Comment by A_D_E_P_T
17 days ago
Report link: https://chatgpt.com/share/67a4a67b-5060-8005-85b8-65eef3cb60...
Let me know what you think, will ya? I'm curious as to how you'd evaluate the quality of that report.
Also note the follow-up prompt I gave it. This thing needs as much detail as you can give it, and small changes to your prompt can hugely influence the end result.
Wow, thank you so much, that was 11 pages full pages. I will be a bit critical with it hoping my review helps you as well, since to me, it was very friendly and useful your offer (also I wonder if you can still do 99 more reserachs like this one during the month or this amounts already to many of such research in total).
Superficially:
- Awesome how fast is available and all sources linked to explain each claim
- To export that to a proper doc with footnotes and proper formatting it's already something to be worked by openAI
- it looks like the perfect way to create a gut feeling and a sense of what is going on
Content:
- Wrong studies: It mixed SysML (a particular visual language for which it was specifically requested) with MBSE (the family of tools) which is exactly not the same as the desired study was particular for SysML.

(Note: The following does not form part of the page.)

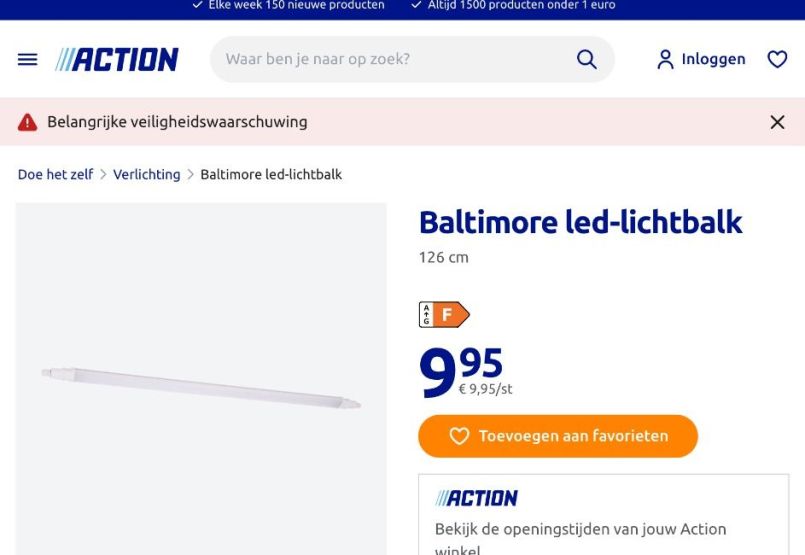Dismiss the safety warning banner
Screen dimensions: 805x555
(x=777, y=122)
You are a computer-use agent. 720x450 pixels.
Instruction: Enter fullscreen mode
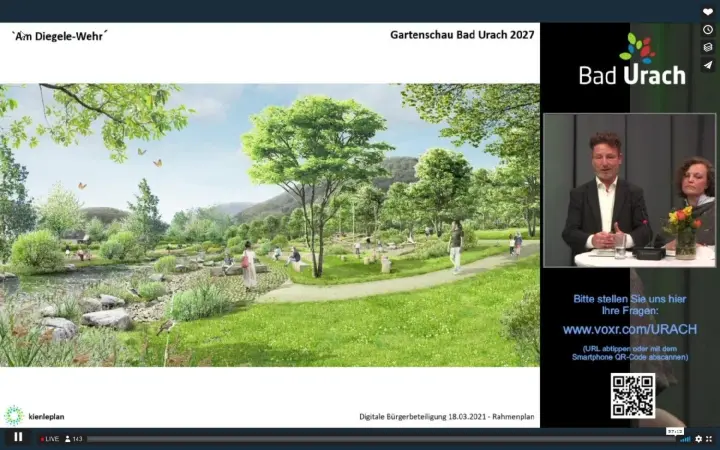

- Quality of data: Most of the data comes from public articles and studies made by others, all the time about MBSE, not SysML, and just quotes their numbers, it does not do its own estimates looking for the benefits of such products on each company and estimating a projection (that would be an actual research, and an AI should be capable of tirelessly do that or even biasedly look for the right pieces if information). For example it was a report on diet, a report like that should avoid debunk articles, bro's blogs, etc.
- Inconsistent scales: at some comparison table, it mentioned at the foot that it will display pricing with such schema:(Pricing: $ = low, $$$$ = high) however it made that in a single row. Why? the source for that field made that as well in its source, but none of the other fields repeated this system to value or adapt results.
- Only googleable data: companies reports or private databases here are key for a high quality report. Sometimes this is not always possible for an AI or a crawler but here am I evaluating the outcome (use case): a market analisis for strategic purposes.
- Quality of the report: Many things mentioned like services around the products are also highly valuable... would be useful to remark case by case the business model of each company and how much is in the product and how much is in the related service (using a pie chats or whatever) and showing particular case studies to remark the market trend, from which model is coming from (product) and where it is going to (services and SaaS).
I could continue longer with many other things and such errors but it is quite long.
Conclusion:
It is very useful, particularly to grasp a general, yet detailed, idea on what is going on, on a market. However it is only as valid as a remix of previous things, not an actual market research for an actual strategy. Many sources, elements, landscape of which companies and products related are there are totally useful, perhaps 30%-40% of the total work and it gives a clear structure where to go from here.
Probably it may improve the more interactive that the tool is, for example asking to correct some sections or improve in specifically suggested ways by the user. Basically the user needs to bring expertise, reasoning from the field and critical thinking (things machines will be lacking in any foreseeable future).
Why am I so critic? Remember, map is not the territory, particularly in strategic terms. And it is also a problem that many professionals do also these kind of failures: uncritically copying data from other's reports without verifying critically any of it which leads to very specific kinds of strategic errors.
It will become more useful as it becomes specialized in the kind of reports, and judges critically (which does not) and if it can be adapted to work on a private repo or preselected amounts of sources, or even prescripted agent behaves for the sort of report.
Verdict:
I would purchase it, not to solve the problem or resell it, but as a way to get started and accelerate the process. It already does what an internship student would do, or a mediocre professional: revamp preexisting mashups to get a general, but detailed, feeling but no more insights or research than what it is already well known (googling after all).
It has a great future as it would be great if such level of non creative work is automated away as their value often is marginal and uncritically propagates previous beliefs and biases (and if there is a centralized tool, that can be tuned to avoid well known issues)
> It is very useful, particularly to grasp a general, yet detailed, idea on what is going on, on a market. However it is only as valid as a remix of previous things, not an actual market research for an actual strategy. Many sources, elements, landscape of which companies and products related are there are totally useful, perhaps 30%-40% of the total work and it gives a clear structure where to go from here.
> Probably it may improve the more interactive that the tool is, for example asking to correct some sections or improve in specifically suggested ways by the user. Basically the user needs to bring expertise, reasoning from the field and critical thinking (things machines will be lacking in any foreseeable future).
Yeah, that's just the thing. With what you know, you can iterate on the results it gives you. It's very sensitive to how your prompt is written and structured, so some fine tuning, user-provided context, and user expertise, it'll dial-in on any subject very well. It's not top-expert-level yet -- at least not on its own -- but it's close, and it's miles better than asking o1-Pro (or Deepseek r1) for a detailed report.